## Given request:
Write out the part of the Met staff profile starting with "2 large eggs, beaten" and going on through "and fresh fruit.", word for word.

## Text section:
○ ○ ○ ○

Hometown: Mountain Lakes, NJ

Years at the Met: 32

My favorite opera is:  Hard to choose: Elektra, Fidelio, Lohengrin, Falstaff and Norma. 

Ray has titled this photograph “Explaining the intricacies of chicken pot pie to our dachshund, Daisy.”

Ray has titled this photograph “Explaining the intricacies of chicken pot pie to our dachshund, Daisy.”

One of my most memorable experiences at the Met so far was: sitting in the auditorium for a performance of I Puritani with Joan Sutherland, Luciano Pavarotti, Sherrill Milnes and James Morris.  I couldn’t believe how they could sing like that and they seemed to just egg each other on to sing better and better.

Other than opera, my favorite type of music is: I love the music of Bach.  If I had to live on just that, I’d be fine.

When I am not at the Met, you can find me: At home in New Jersey.  Really boring, I know, but Dorothy had me in mind when she said there is no place like home.

The most outrageous thing I've ever cooked at home (or eaten) was:  My family marvels at the fact that I turned the entire crop from my plum tree into preserves on my outdoor gas grill during a power failure. 

The three things in my kitchen I can’t live without are:   My gas range and electric double ovens, but what really keeps me going is my coffee grinder.

Currently, my three go-to ingredients are:  It is a good thing that I don’t have blood pressure problems because I love salt. I can’t do without lemons.  I agree with Julia Child that any recipe that starts with one cup of heavy cream can’t be bad.

If I had to choose, my “last meal” would be:  Thanksgiving dinner.  It is by far my favorite holiday, surrounded by family and friends I love, all of whom collaborate to bring something special to the table.  As we are talking about my LAST meal, I would substitute an English Trifle for the pie as I am a sucker for a gooey dessert.

(Editor’s Note: I highly recommend that everyone watch this video. It is delightful.)


(“Recipe credit: I wish I knew.  I have been making them for a long time and have no recollection of the original source.”) 

1 ¼ cups quick-cooking oatmeal  (the 5-minute kind)

1 cup of plain low-fat yogurt

1 cup of low-fat milk

¼ cup all-purpose white flour

¼ cup whole-wheat flour

1 teaspoon baking soda

1 teaspoon salt

2 large eggs, beaten

1 teaspoon honey

¼ cup chopped walnuts

In a large bowl, combine eggs, yogurt, milk and honey.  Stir in flours and oats, baking soda and salt. Mix well.  Add chopped walnuts. Mix again. (Add additional milk if batter becomes too thick.)

Heat a large non-stick griddle over medium heat.  Lightly oil the griddle. Spoon about ¼ cup batter onto hot griddle for each pancake.  Cook until the bottoms are browned and the bubbles on top start to pop, about three minutes. Flip and cook until the pancakes are browned on the other side.  Repeat with remaining batter.

Serving suggestion: top with warm maple syrup and fresh fruit.

Notes:  I make the batter the night before if I have enough foresight, and recommend leaving the baking soda out and adding it in just before cooking.

○ ○ ○ ○

## Raw data:
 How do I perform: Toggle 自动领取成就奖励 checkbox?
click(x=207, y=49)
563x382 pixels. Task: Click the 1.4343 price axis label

○ ○ ○ ○

## Worked solution:
2 large eggs, beaten

1 teaspoon honey

¼ cup chopped walnuts

In a large bowl, combine eggs, yogurt, milk and honey.  Stir in flours and oats, baking soda and salt. Mix well.  Add chopped walnuts. Mix again. (Add additional milk if batter becomes too thick.)

Heat a large non-stick griddle over medium heat.  Lightly oil the griddle. Spoon about ¼ cup batter onto hot griddle for each pancake.  Cook until the bottoms are browned and the bubbles on top start to pop, about three minutes. Flip and cook until the pancakes are browned on the other side.  Repeat with remaining batter.

Serving suggestion: top with warm maple syrup and fresh fruit.